- What is expected
Copy every line of the records below word for word, leaving out the pictures.

- Available data

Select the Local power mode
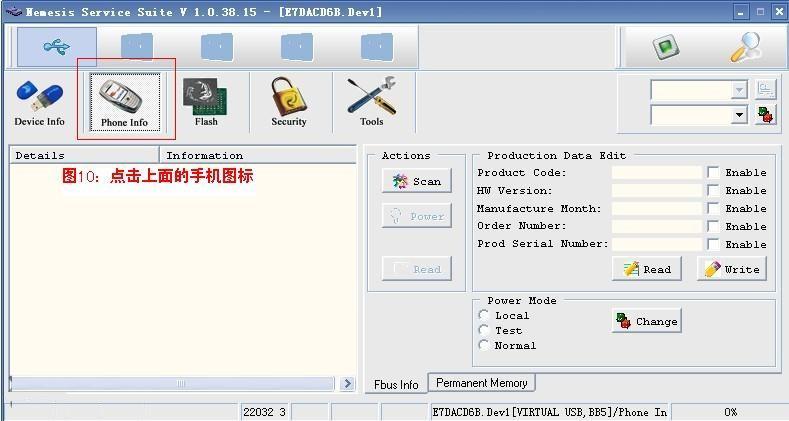The height and width of the screenshot is (421, 789). pos(484,315)
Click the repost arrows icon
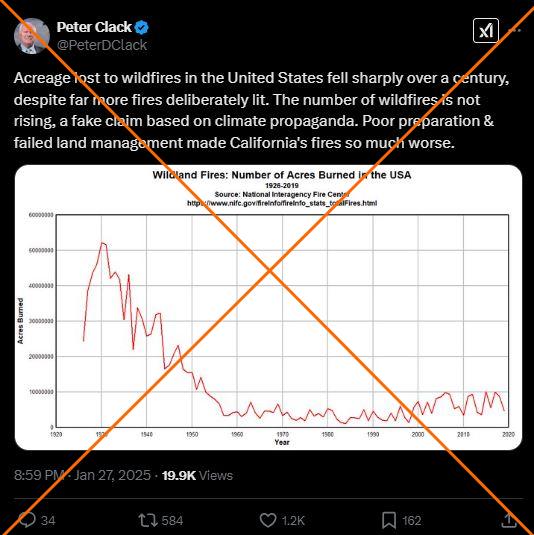534x535 pixels. pyautogui.click(x=148, y=520)
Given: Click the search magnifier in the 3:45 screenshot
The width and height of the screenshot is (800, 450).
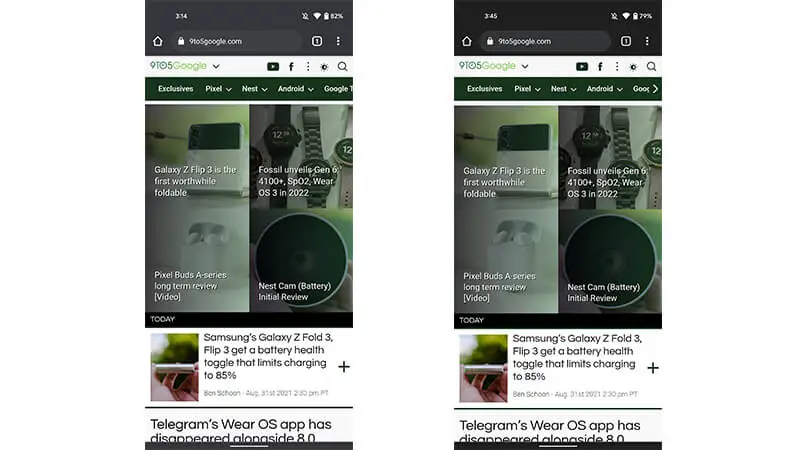Looking at the screenshot, I should (x=652, y=66).
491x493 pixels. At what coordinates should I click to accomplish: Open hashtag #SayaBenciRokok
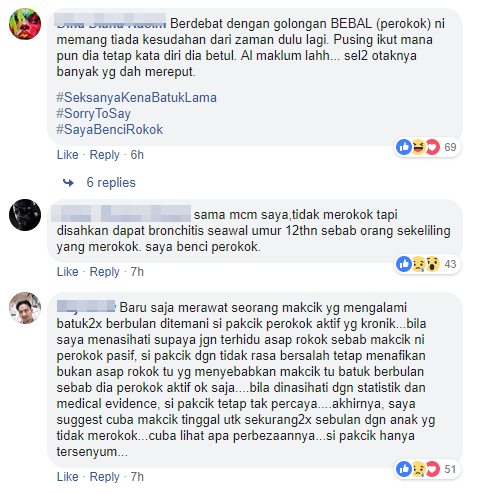tap(110, 129)
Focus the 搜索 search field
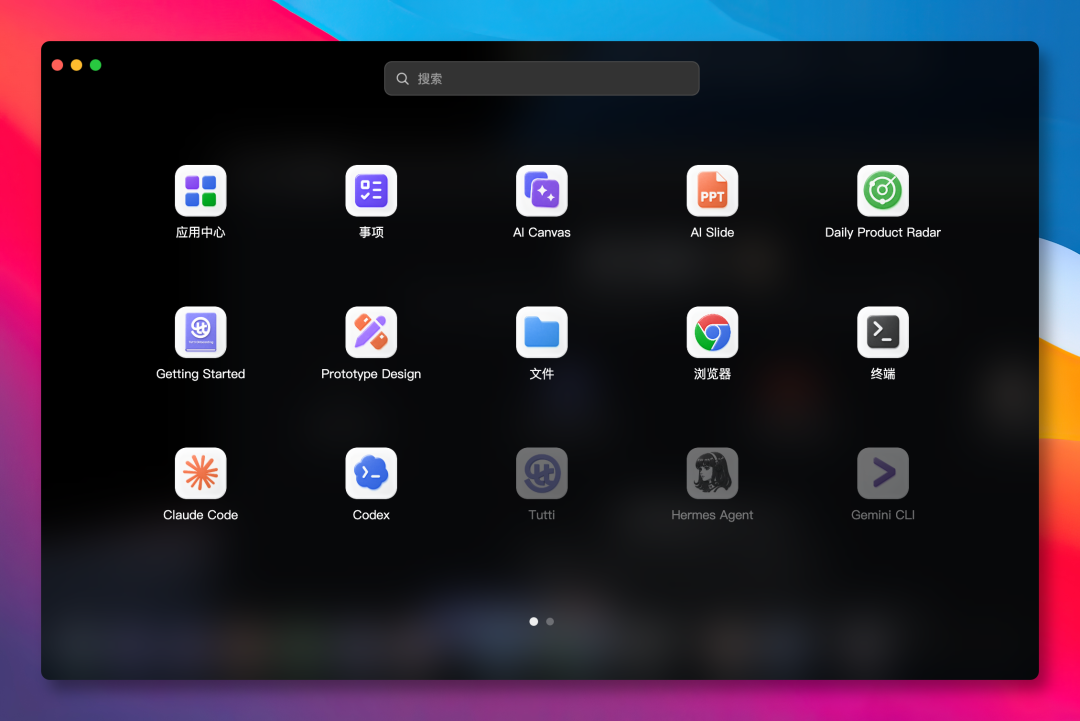The width and height of the screenshot is (1080, 721). pos(541,79)
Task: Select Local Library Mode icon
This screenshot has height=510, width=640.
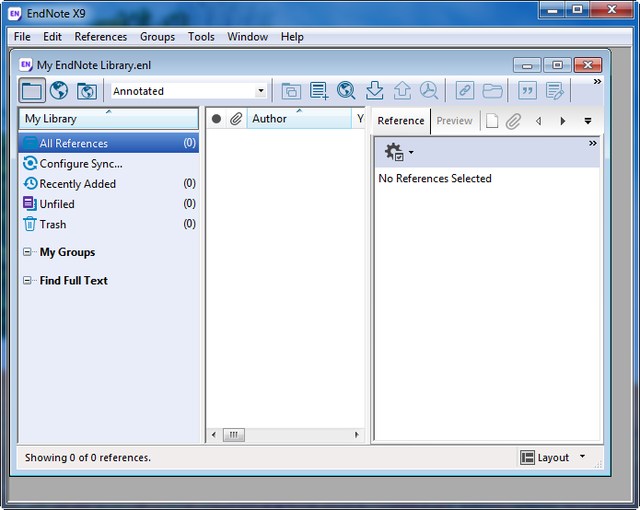Action: 32,91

- Result of this task
Select the Local power mode
The height and width of the screenshot is (421, 789). pos(484,315)
Click the repost arrows icon
534x535 pixels. pyautogui.click(x=148, y=520)
Given: Click the search magnifier in the 3:45 screenshot
The width and height of the screenshot is (800, 450).
Looking at the screenshot, I should (x=652, y=66).
491x493 pixels. At what coordinates should I click to accomplish: Open hashtag #SayaBenciRokok
tap(110, 129)
Focus the 搜索 search field
The width and height of the screenshot is (1080, 721). pos(541,79)
Task: Select Local Library Mode icon
This screenshot has height=510, width=640.
Action: 32,91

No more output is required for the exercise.